How do CAPTCHAs work without giving you a challenge task?
I have noticed that some CAPTCHA pages, like Cloudflare's, simply ask you to check a box to proceed. There is no clicking on traffic lights or entering characters. How does clicking on a check box tell them I am not a robot?
Rather than try to unilaterally deprecate and replace CAPTCHA with a single alternative, we built a platform to test many alternatives and rotate new challenges in and out as they become more or less effective.
With Turnstile, we adapt the actual challenge outcome to the individual visitor or browser. First, we run a series of small non-interactive JavaScript challenges gathering more signals about the visitor/browser environment. Those challenges include, proof-of-work, proof-of-space, probing for web APIs, and various other challenges for detecting browser-quirks and human behavior. As a result, we can fine-tune the difficulty of the challenge to the specific request and avoid ever showing a visual puzzle to a user.

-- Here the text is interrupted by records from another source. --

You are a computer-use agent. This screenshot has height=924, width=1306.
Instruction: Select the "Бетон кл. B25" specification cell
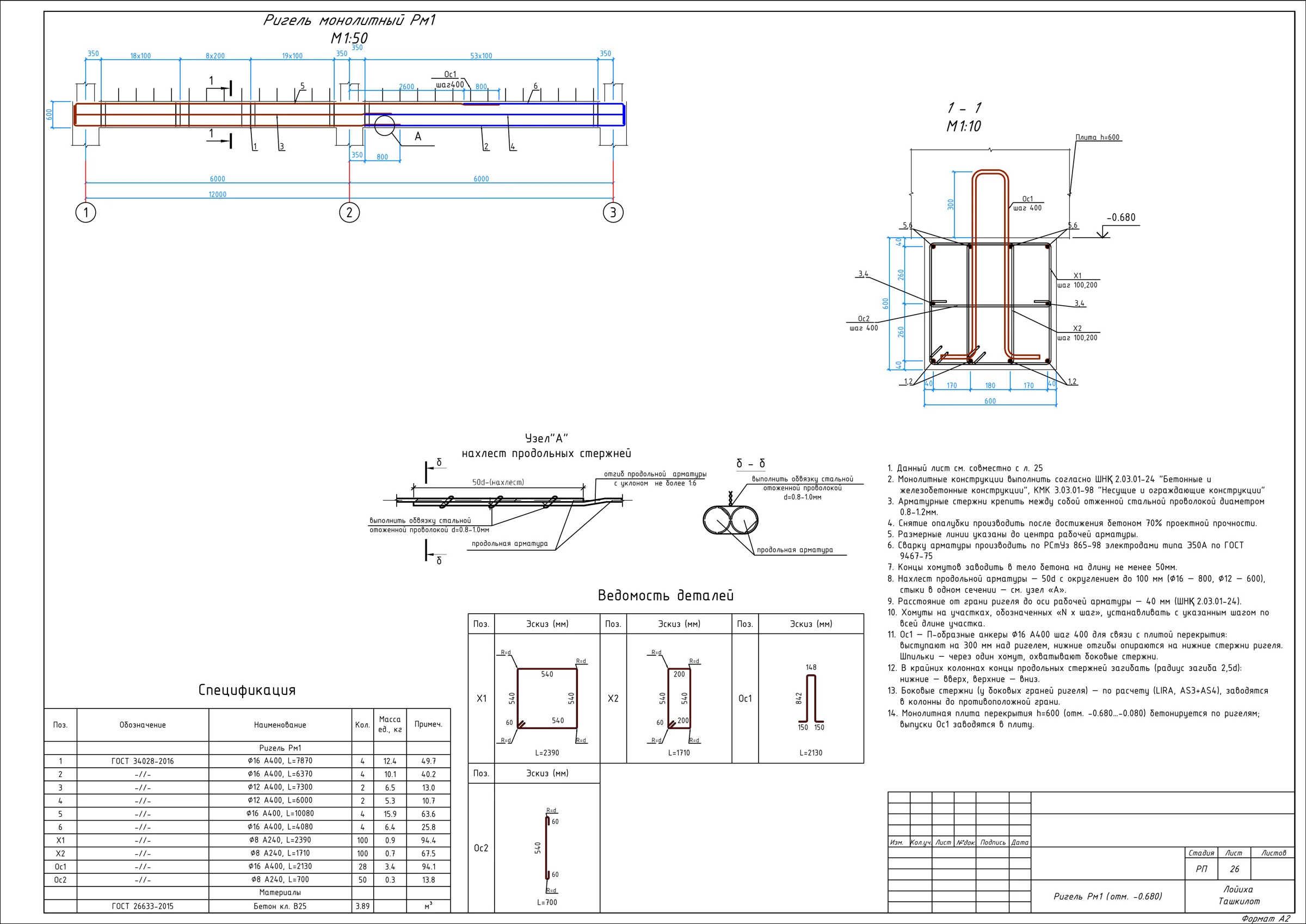click(280, 906)
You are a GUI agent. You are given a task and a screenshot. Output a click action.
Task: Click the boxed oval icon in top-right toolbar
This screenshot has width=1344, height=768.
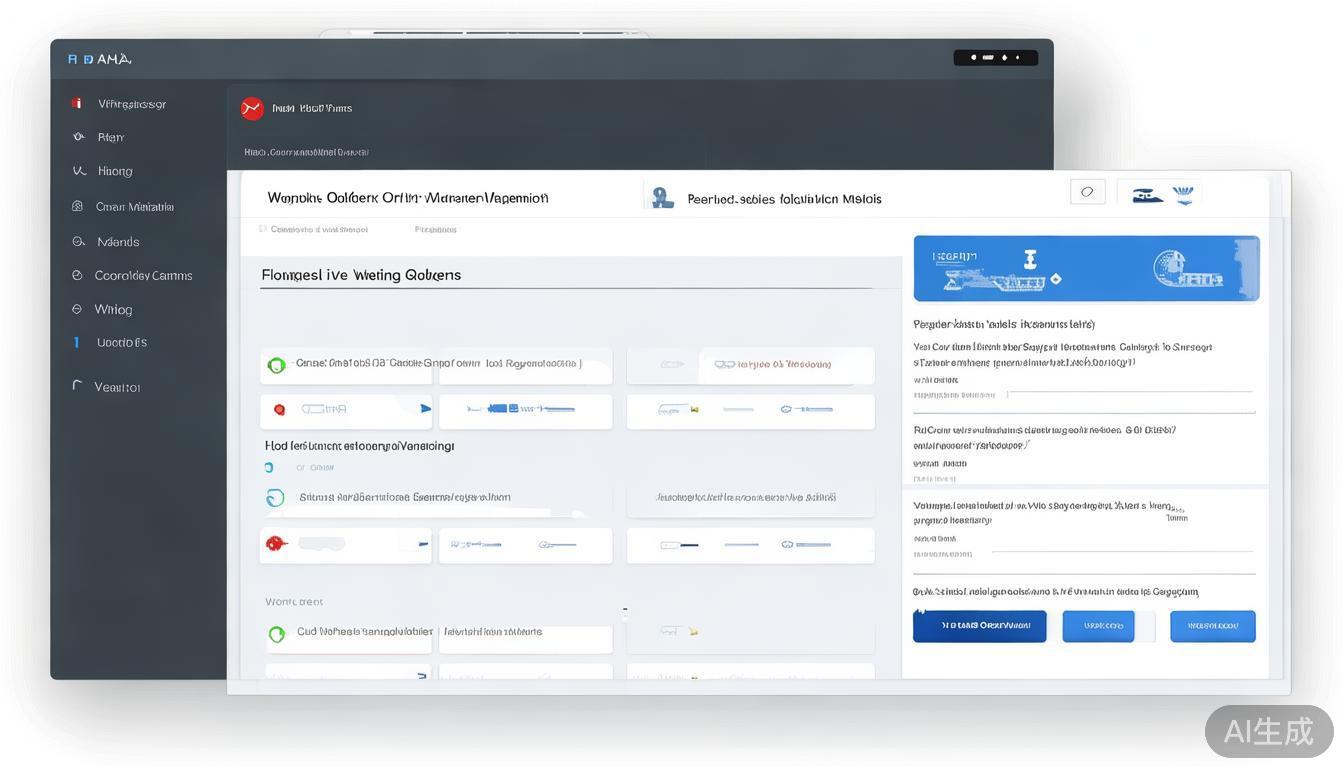pos(1087,192)
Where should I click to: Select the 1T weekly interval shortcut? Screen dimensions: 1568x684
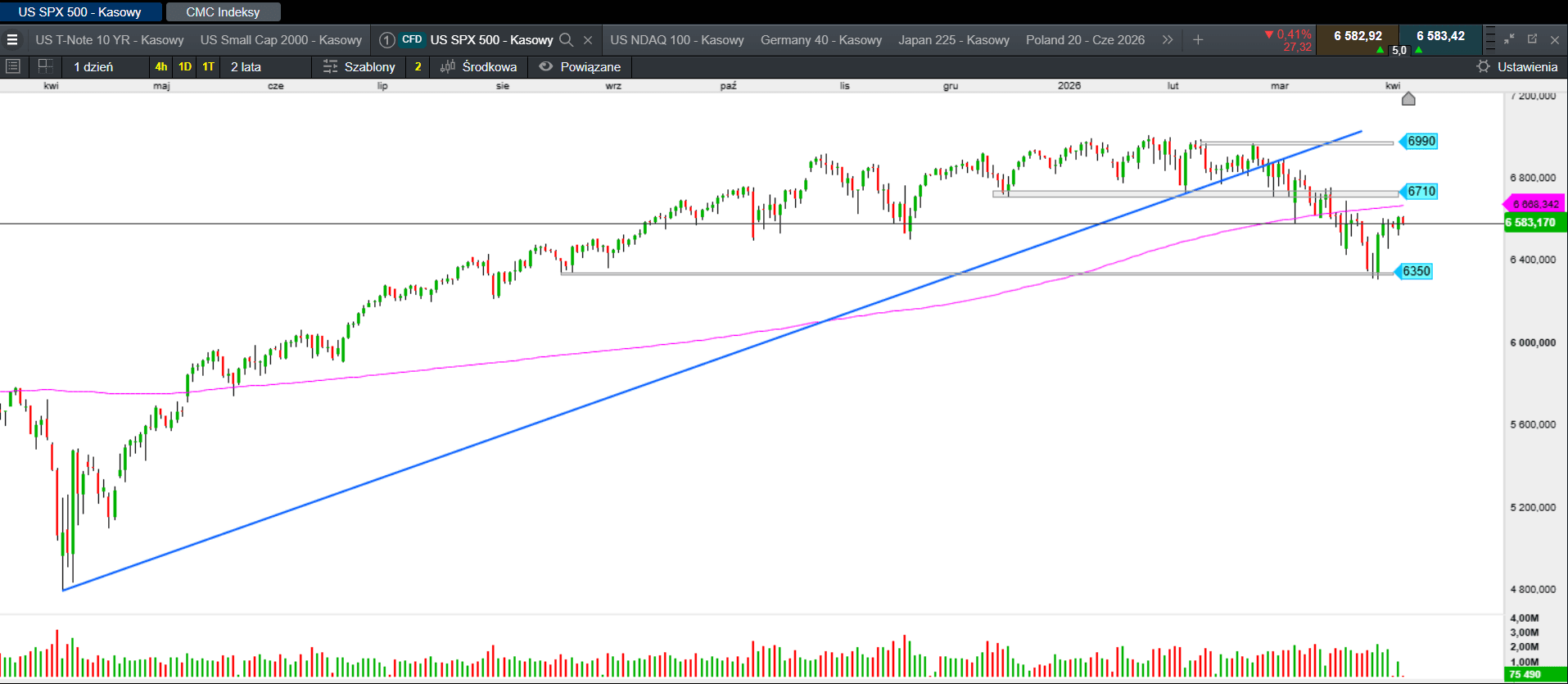point(209,66)
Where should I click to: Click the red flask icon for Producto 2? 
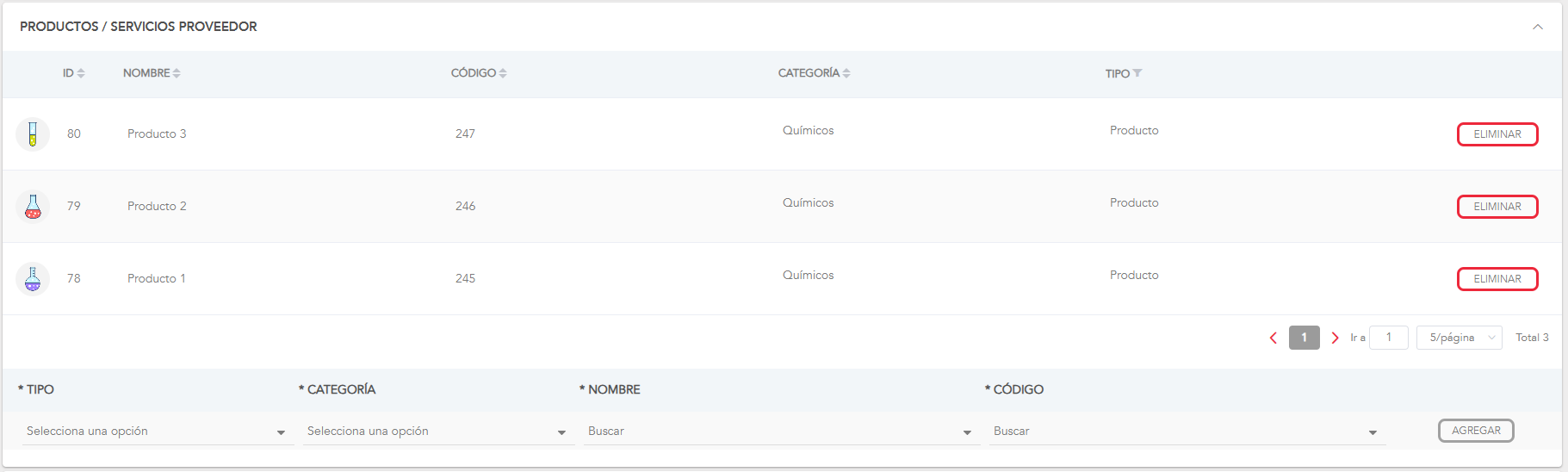[x=33, y=207]
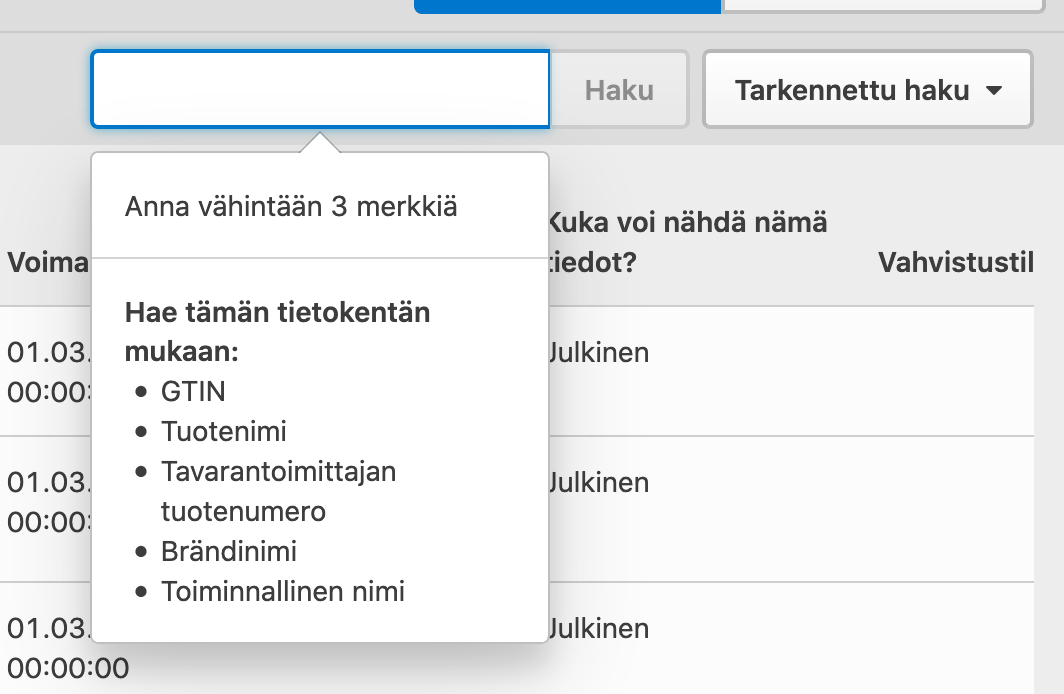Click the 'Hae tämän tietokentän mukaan' heading
This screenshot has height=694, width=1064.
click(277, 332)
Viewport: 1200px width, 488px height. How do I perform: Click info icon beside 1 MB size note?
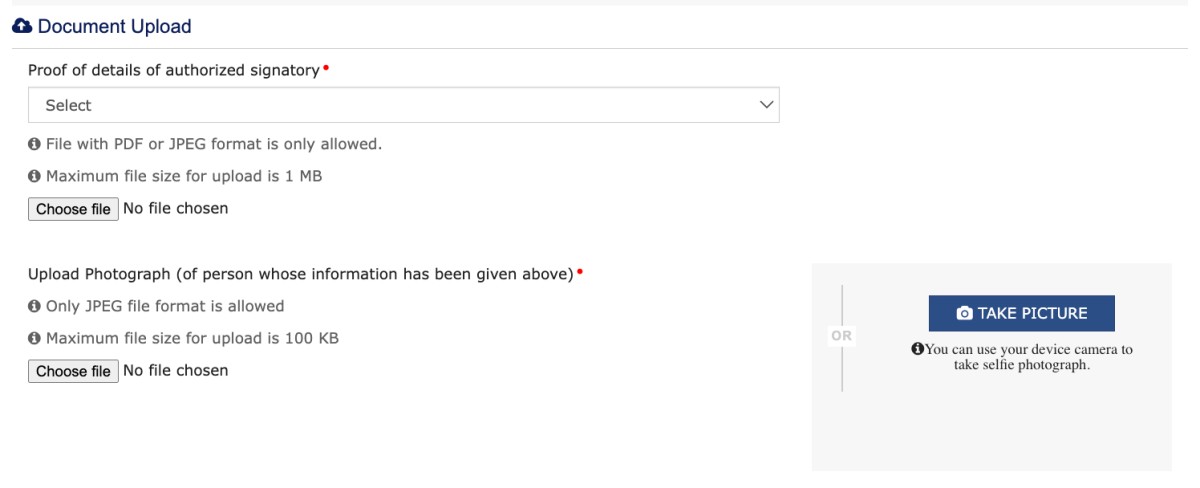(x=35, y=176)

Turnstile also includes machine learning models that detect common features of end visitors who were able to pass a challenge before. The computational hardness of those initial challenges may vary by visitor, but is targeted to run fast.
TL;DR A bunch of heuristics that it's hard to spoof all of. Fun side effect of this method is that if you spoof your user agent, you'll often end up locked out in a loop. Lack of a captcha fallback is obnoxious.
I got stuck in one and couldn't even search for help because each result where people were complaining about it had a captcha preventing me from entering.
in my experience, you can sometimes get away messing a token or two in the user string as long as it is one of the common ones out there. start injecting BeOS and other arcane values in and things get less reliable.